# TEXTE CITÉ:
----------------
L’histoire commence avec un Farbrenguen – une réunion ‘hassidique en France à Paris, peu avant la Seconde Guerre Mondiale. Le gendre de Rabbi Yossef Its’hak – Rabbi Mena’hem Mendel Schneerson qui allait lui succéder en 1951 – assistait à ce Farbrenguen. Il en fut d’ailleurs le principal orateur mais d’autres ‘Hassidim parlèrent.
L’un d’entre eux raconta une expérience miraculeuse qui lui était arrivée deux ans plus tôt.
Après avoir échappé à une sentence de mort en Union Soviétique, Rabbi Yossef Its’hak avait dû quitter ce pays et s’était installé en Pologne avec de nombreux ‘Hassidim. Mais par la suite, le Rabbi les encouragea à quitter la Pologne et à s’installer dans d’autres pays ; ainsi celui qui racontait maintenant son histoire faisait partie d’un groupe de cinq ‘Hassidim auxquels le Rabbi avait demandé de se rendre en France.
Mais à l’époque, ce n’était pas si simple : il fallait passer plusieurs frontières, en particulier la terrifiante frontière de l’Allemagne nazie. De plus, l’un de ces ‘Hassidim n’avait pas de passeport valide et n’avait pas le temps d’en faire établir un autre : le Rabbi leur avait demandé de partir immédiatement ! 
Dans les trains, l’homme sans passeport s’étendait sur la couchette et les quatre autres s’asseyaient sur lui, en le couvrant de leurs longs manteaux pour lui éviter les contrôles. Ils réussirent ainsi à franchir plusieurs frontières. Mais le contrôle allemand était réputé pour être impitoyable, surtout pour les Juifs ; et pour un Juif qui n’avait pas de passeport, c’était presque un suicide.
----------------
# DONNÉES D'ENTRÉE:
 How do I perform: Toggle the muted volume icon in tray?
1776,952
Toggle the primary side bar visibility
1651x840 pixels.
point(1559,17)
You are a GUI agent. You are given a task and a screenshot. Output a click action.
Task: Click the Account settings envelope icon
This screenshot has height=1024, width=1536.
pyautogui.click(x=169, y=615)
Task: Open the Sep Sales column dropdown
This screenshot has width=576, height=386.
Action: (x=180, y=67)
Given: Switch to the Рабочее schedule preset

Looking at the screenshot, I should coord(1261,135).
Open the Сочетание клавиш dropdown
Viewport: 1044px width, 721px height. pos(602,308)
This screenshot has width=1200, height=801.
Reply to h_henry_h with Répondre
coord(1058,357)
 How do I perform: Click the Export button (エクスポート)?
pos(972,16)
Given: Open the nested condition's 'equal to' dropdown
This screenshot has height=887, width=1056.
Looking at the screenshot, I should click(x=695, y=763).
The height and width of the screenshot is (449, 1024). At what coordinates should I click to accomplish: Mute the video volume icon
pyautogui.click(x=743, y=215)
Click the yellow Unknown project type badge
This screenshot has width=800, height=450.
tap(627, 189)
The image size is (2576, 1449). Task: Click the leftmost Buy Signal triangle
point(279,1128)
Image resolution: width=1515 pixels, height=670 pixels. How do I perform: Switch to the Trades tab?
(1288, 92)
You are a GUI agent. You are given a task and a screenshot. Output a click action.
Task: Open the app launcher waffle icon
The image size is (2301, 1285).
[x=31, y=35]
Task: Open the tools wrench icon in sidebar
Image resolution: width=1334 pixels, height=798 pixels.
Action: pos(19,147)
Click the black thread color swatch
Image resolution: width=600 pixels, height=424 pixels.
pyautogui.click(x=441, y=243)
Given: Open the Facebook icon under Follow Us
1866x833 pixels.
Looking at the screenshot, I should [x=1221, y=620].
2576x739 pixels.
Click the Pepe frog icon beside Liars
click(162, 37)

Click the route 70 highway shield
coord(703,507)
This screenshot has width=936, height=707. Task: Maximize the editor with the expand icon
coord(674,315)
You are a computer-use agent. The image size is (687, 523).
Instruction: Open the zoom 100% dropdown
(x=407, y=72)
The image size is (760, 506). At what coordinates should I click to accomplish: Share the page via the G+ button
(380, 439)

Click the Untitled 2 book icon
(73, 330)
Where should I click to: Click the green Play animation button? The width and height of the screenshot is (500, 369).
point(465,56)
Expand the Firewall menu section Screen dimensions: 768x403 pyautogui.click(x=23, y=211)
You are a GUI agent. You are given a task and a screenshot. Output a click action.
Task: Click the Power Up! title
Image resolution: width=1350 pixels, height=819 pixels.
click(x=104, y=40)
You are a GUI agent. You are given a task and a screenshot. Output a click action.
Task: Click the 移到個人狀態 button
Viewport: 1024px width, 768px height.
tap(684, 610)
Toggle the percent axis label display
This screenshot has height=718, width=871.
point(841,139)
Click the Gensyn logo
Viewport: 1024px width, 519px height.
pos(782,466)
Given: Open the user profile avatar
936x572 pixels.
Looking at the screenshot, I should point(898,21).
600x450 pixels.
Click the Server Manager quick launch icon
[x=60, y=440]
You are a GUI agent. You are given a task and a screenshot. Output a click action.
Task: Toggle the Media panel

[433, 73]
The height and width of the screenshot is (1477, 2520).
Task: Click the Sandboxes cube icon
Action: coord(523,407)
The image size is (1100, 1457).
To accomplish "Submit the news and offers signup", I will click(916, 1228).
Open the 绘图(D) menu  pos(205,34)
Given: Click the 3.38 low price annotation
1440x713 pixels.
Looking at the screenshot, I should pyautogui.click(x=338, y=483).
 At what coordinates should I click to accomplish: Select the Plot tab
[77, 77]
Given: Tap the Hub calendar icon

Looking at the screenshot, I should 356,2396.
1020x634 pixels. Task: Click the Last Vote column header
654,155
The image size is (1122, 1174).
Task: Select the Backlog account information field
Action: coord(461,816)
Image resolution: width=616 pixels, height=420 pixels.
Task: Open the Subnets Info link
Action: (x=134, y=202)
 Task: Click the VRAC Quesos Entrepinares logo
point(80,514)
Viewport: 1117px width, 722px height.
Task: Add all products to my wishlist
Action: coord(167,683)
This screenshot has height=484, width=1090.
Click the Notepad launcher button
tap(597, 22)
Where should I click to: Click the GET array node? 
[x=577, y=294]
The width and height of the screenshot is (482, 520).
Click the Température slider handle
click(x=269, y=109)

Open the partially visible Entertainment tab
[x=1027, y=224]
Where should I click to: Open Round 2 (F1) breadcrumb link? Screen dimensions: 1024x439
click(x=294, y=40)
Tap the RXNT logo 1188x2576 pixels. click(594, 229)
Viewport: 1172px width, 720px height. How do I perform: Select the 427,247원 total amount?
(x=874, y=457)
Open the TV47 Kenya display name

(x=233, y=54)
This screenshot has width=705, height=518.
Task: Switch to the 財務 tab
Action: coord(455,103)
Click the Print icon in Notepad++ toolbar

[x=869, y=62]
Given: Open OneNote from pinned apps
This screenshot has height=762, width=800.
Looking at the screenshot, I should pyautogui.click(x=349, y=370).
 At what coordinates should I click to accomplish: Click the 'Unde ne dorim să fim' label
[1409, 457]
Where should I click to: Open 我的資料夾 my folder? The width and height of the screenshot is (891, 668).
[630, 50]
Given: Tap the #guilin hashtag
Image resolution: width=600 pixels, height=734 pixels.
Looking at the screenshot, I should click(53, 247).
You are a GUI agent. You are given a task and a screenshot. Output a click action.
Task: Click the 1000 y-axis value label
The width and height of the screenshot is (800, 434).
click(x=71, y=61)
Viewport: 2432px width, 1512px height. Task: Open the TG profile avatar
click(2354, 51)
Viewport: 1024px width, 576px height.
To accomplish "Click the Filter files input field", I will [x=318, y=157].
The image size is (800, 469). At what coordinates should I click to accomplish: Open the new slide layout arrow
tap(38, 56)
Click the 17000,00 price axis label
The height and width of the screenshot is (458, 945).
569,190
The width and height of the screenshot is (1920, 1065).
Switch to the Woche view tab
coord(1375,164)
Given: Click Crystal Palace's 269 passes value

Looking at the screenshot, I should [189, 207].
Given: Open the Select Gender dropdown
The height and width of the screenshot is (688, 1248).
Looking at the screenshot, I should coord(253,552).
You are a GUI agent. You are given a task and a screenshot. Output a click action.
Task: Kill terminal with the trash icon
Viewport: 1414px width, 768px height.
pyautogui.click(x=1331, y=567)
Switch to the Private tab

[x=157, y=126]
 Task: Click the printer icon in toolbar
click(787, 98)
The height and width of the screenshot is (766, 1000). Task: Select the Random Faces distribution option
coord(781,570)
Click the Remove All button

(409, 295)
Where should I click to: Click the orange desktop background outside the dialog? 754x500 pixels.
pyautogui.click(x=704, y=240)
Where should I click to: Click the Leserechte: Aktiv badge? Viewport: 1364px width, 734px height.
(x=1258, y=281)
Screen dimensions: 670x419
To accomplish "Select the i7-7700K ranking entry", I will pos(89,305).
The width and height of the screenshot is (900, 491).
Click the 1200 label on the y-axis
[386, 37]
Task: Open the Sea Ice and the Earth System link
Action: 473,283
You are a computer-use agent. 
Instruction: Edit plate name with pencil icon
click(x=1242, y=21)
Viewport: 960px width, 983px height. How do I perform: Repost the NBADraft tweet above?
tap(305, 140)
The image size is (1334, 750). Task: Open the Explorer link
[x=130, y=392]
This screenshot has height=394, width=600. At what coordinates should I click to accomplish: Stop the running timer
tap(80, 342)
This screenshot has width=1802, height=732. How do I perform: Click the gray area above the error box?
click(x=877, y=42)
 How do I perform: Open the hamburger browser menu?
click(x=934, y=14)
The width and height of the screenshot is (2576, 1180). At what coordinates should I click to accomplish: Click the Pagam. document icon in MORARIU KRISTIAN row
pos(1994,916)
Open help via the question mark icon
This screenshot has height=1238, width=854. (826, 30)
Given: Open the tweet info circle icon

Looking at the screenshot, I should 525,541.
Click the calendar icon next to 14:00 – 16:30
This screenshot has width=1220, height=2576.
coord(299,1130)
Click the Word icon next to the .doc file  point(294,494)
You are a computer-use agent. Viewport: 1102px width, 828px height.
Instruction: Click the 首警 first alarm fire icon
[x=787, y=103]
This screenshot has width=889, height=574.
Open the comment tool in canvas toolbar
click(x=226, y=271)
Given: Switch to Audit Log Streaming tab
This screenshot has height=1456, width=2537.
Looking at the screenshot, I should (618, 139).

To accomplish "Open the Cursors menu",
----------------
# TRAVAIL À FAIRE:
a. Reproduisez fidèlement le passage du texte cité qui commence aux mots "Mais à l’époque, ce" et s'arrête après les mots "partir immédiatement !".
b. Renvoyez à l'identique les lignes des enregistrements, en commençant à celle qui contient "Where should I click to: Click the Leserechte: Aktiv" et en vous arrêtant après celle qui contient "Looking at the screenshot, I should (618, 139).", ces deux lignes comprises.
Le texte cité et les enregistrements sont indépendants l'un de l'autre.

# RÉPONSES ATTENDUES:
a.
Mais à l’époque, ce n’était pas si simple : il fallait passer plusieurs frontières, en particulier la terrifiante frontière de l’Allemagne nazie. De plus, l’un de ces ‘Hassidim n’avait pas de passeport valide et n’avait pas le temps d’en faire établir un autre : le Rabbi leur avait demandé de partir immédiatement !

b.
Where should I click to: Click the Leserechte: Aktiv badge? Viewport: 1364px width, 734px height.
(x=1258, y=281)
Screen dimensions: 670x419
To accomplish "Select the i7-7700K ranking entry", I will pos(89,305).
The width and height of the screenshot is (900, 491).
Click the 1200 label on the y-axis
[386, 37]
Task: Open the Sea Ice and the Earth System link
Action: 473,283
You are a computer-use agent. 
Instruction: Edit plate name with pencil icon
click(x=1242, y=21)
Viewport: 960px width, 983px height. How do I perform: Repost the NBADraft tweet above?
tap(305, 140)
The image size is (1334, 750). Task: Open the Explorer link
[x=130, y=392]
This screenshot has height=394, width=600. At what coordinates should I click to accomplish: Stop the running timer
tap(80, 342)
This screenshot has width=1802, height=732. How do I perform: Click the gray area above the error box?
click(x=877, y=42)
 How do I perform: Open the hamburger browser menu?
click(x=934, y=14)
The width and height of the screenshot is (2576, 1180). At what coordinates should I click to accomplish: Click the Pagam. document icon in MORARIU KRISTIAN row
pos(1994,916)
Open help via the question mark icon
This screenshot has height=1238, width=854. (826, 30)
Given: Open the tweet info circle icon

Looking at the screenshot, I should 525,541.
Click the calendar icon next to 14:00 – 16:30
This screenshot has width=1220, height=2576.
coord(299,1130)
Click the Word icon next to the .doc file  point(294,494)
You are a computer-use agent. Viewport: 1102px width, 828px height.
Instruction: Click the 首警 first alarm fire icon
[x=787, y=103]
This screenshot has width=889, height=574.
Open the comment tool in canvas toolbar
click(x=226, y=271)
Given: Switch to Audit Log Streaming tab
This screenshot has height=1456, width=2537.
Looking at the screenshot, I should (618, 139).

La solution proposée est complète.